Stepfather accused in killing

A Coon Rapids man allegedly followed his stepdaughter to Michigan, saying she strayed from Muslim customs.

A Coon Rapids man went to suburban Detroit and fatally shot his 20-year-old stepdaughter in the head because she left Minnesota to live with her father and was not adhering to Muslim customs, police said Tuesday.

Rahim A. Alfetlawi, 45, was charged Monday in Warren, Mich., with first-degree premeditated murder and two weapons offenses. He remained jailed without bond.

Alfetlawi is accused of killing Jessica Mokdad Saturday afternoon in her grandmother’s home. Warren Police Lt. Michael Torey said “the biological father was letting her be a little more Americanized than what [the defendant] wanted.”

Mokdad attended Coon Rapids High School and was on the dean’s list in the fall of 2009. Assistant principal Tyrone Kindle described her on Tuesday as a standout student with a great smile who at times confided in him.

“We did talk about some family issues, but I don’t want to go into specifics,” he said. “She was a happy student, not a troubled kid.”

From Michigan, Torey said that Alfetlawi was upset that Mokdad left the Coon Rapids home of Alfetlawi and Mokdad’s mother, Wendy, several weeks ago to live with her father in Grand Blanc, Mich.

Alfetlawi confronted his stepdaughter at her grandmother’s home in Warren, where she was moving some things that had belonged to her great-grandmother. She was shot with a 9mm handgun and died at the scene, Torey said.

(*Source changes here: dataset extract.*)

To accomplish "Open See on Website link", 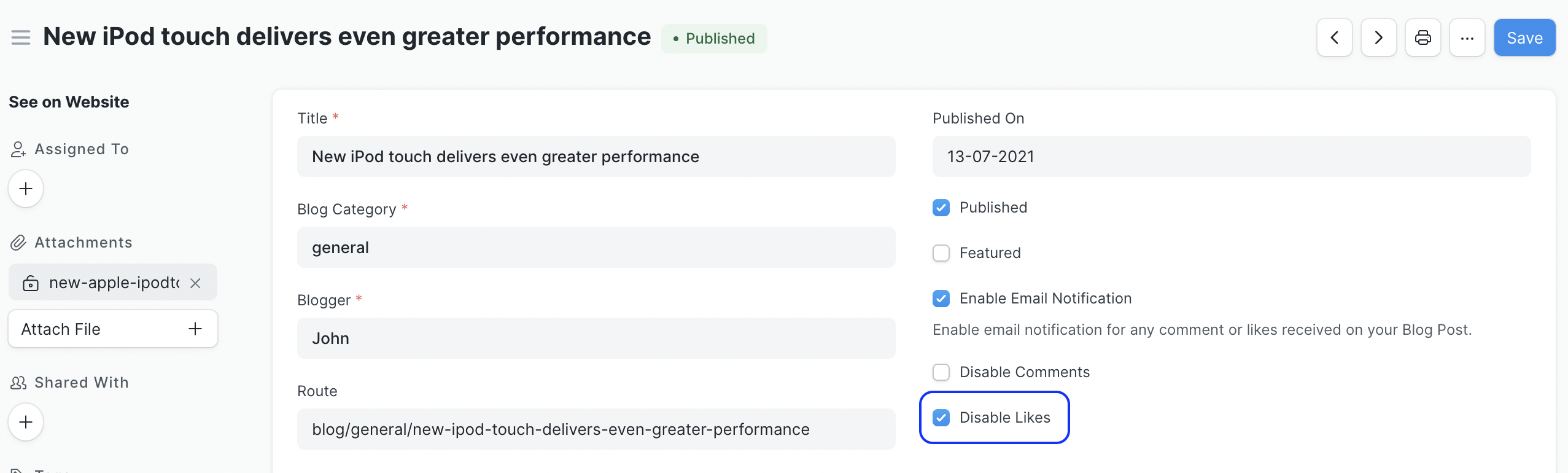I will [x=69, y=102].
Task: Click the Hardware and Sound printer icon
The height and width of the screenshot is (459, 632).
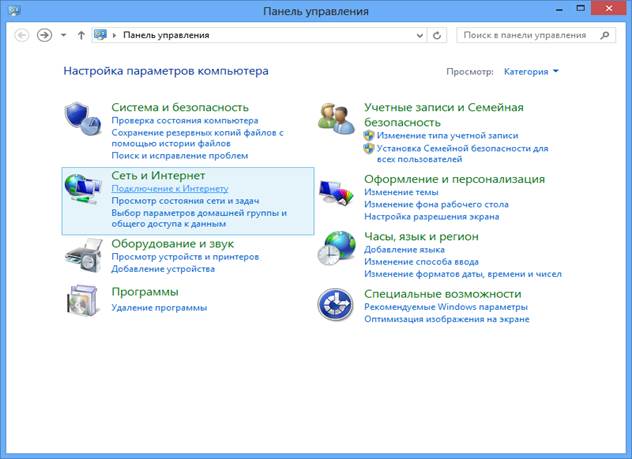Action: [x=83, y=253]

Alfetkawu drove to a police station and “made some admissions about killing his stepdaughter,” the lieutenant said. Torey said that Alfetlawi told police the gun discharged accidentally.

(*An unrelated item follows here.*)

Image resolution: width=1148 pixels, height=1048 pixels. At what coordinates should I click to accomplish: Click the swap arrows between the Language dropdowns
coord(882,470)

Authorities say Alfetlawi told them he came to Michigan to find and confront Mokdad’s father. Torey said Alfetlawi asked Mokdad about where her father was, and an argument ensued.

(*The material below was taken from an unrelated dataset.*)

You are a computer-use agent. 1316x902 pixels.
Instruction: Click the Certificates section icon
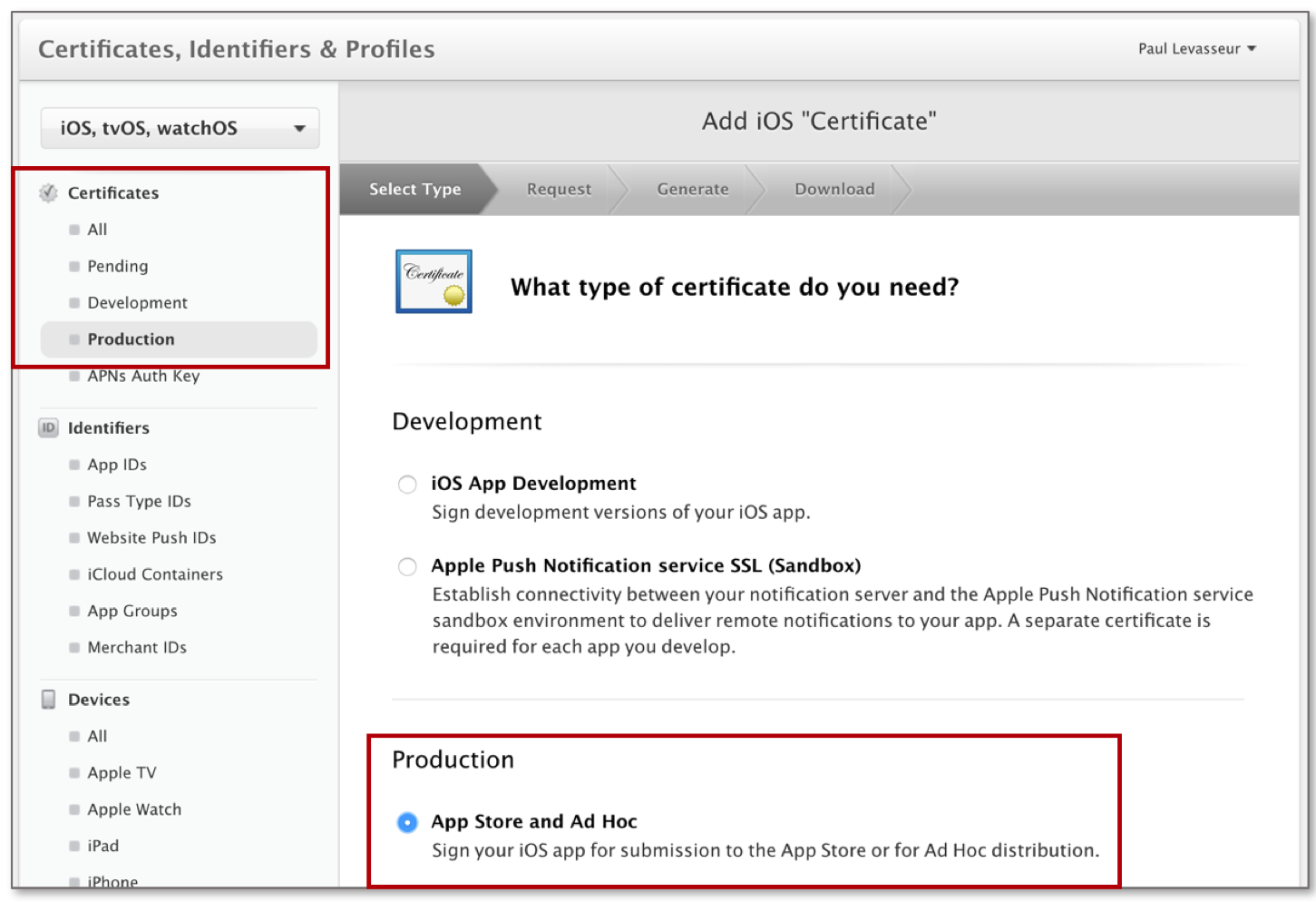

Kindle, the assistant principal, said the killing “broke my heart ... When I learned about Jessica’s death, I fell to my knees. She was a great kid.”

Mokdad was a quiet student who was very confident in who she was and proud of being a Muslim, he said, adding that she affected people in a subtle way because they respected her. She planned to go to college and study an occupation to help people, he said.

“She was someone that any father or parent would have been proud to have as a daughter,” he said.